How gRPC works: Rebuilding gRPC from First Principles
A deep dive into the design, internals, and real-world performance of modern RPC systems
In the last post, we saw that a normal REST call is based upon the HTTP/1 protocol. We also saw HOW HTTP/2 builds on the limitations of HTTP/1, which gRPC utilises amazingly.
In this post, let’s look more deeply at HOW gRPC works, and WHY it’s fast, more efficient than traditional REST.
This is part 2 of the gRPC series. I highly suggest you read the previous post, to fully grasp the need for gRPC, and how it fits right along with HTTP/2.
Problems with REST
REST works, and it’s working now, and it will work for a long time in the future.
It’s great when we want to communicate in a human-readable format. But once we get to scale, real-time performance, and live streaming, it starts slowing down.
JSON is bulky, slow to parse, and wastes bandwidth.
No structure: No contracts.
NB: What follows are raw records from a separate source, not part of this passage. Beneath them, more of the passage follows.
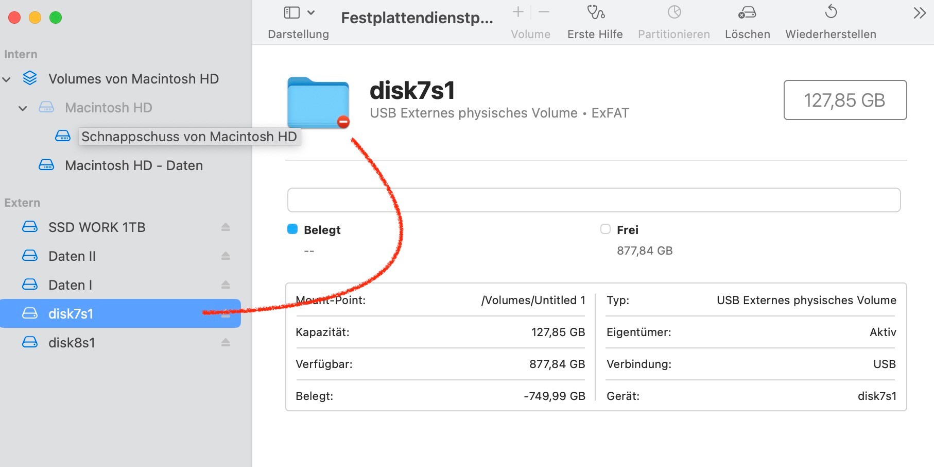Click the white Frei legend swatch

click(606, 229)
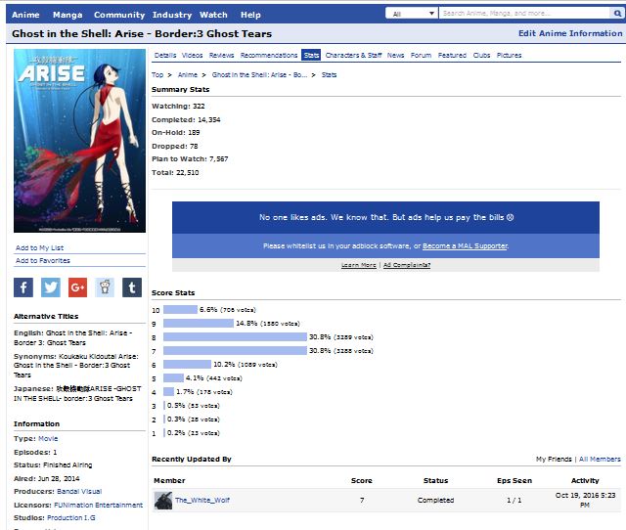Click the Add to My List link
626x530 pixels.
coord(39,248)
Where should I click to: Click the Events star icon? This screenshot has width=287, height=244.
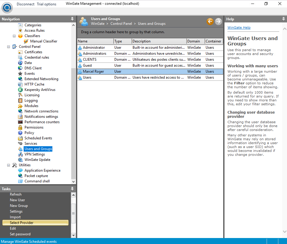[20, 74]

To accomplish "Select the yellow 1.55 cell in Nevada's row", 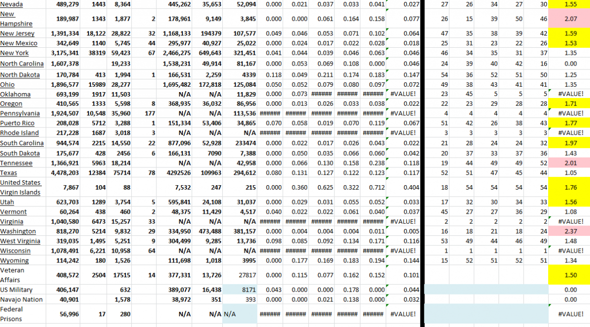I will point(570,4).
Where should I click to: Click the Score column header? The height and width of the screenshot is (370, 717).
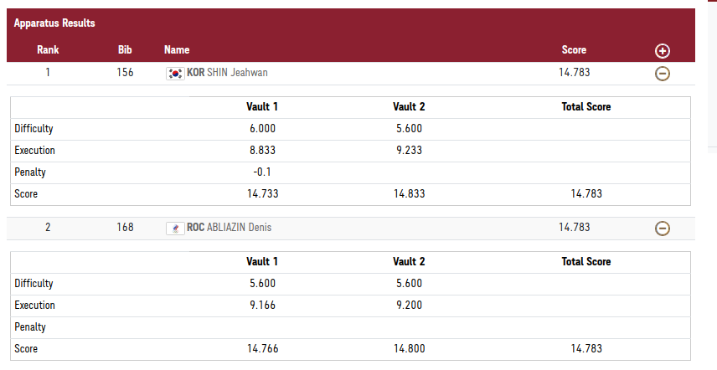(x=574, y=50)
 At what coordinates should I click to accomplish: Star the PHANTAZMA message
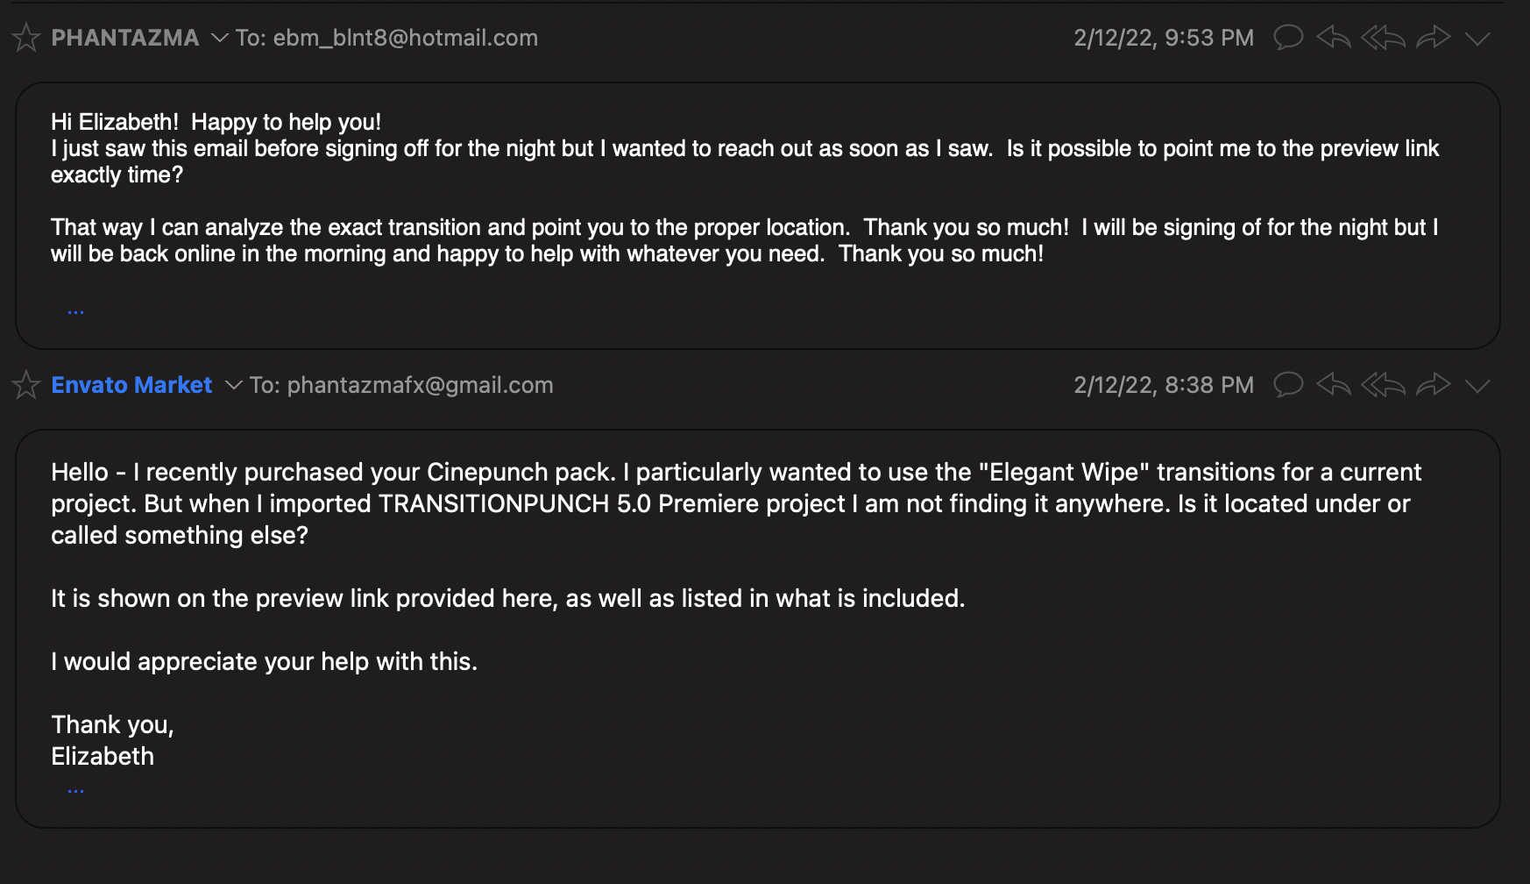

Clients and servers can do entirely different things, without anyone knowing about the other.
No streaming: We take different routes with long polling or WebSockets
Manual everything: Timeouts, retries, error handling, all done manually.
When HTTP/2 came, we needed something better than REST, that takes all the beautiful things REST does, but in a more compact, efficient way.
That’s where RPC came in.
RPC (Remote Procedure Call)
When we look at the definition of RPC, we get this idea —
Calling another function remotely like its a native function
But how is that possible?
Consider this scenario.
You are a client, and you want to filter all the users by their last name.
Normally, you would do a /GET
call to your API, with some filters, maybe — GET
/user?last_name=sarwar
.
But what RPC says is, all you need to do is the following —
filteredUsers = service.GetUser(FilterRequest{LastName: "Sarwar"})
And that’s it. No API call (at least, not the one we can see directly), no JSON parsing, nothing. Just a native function call.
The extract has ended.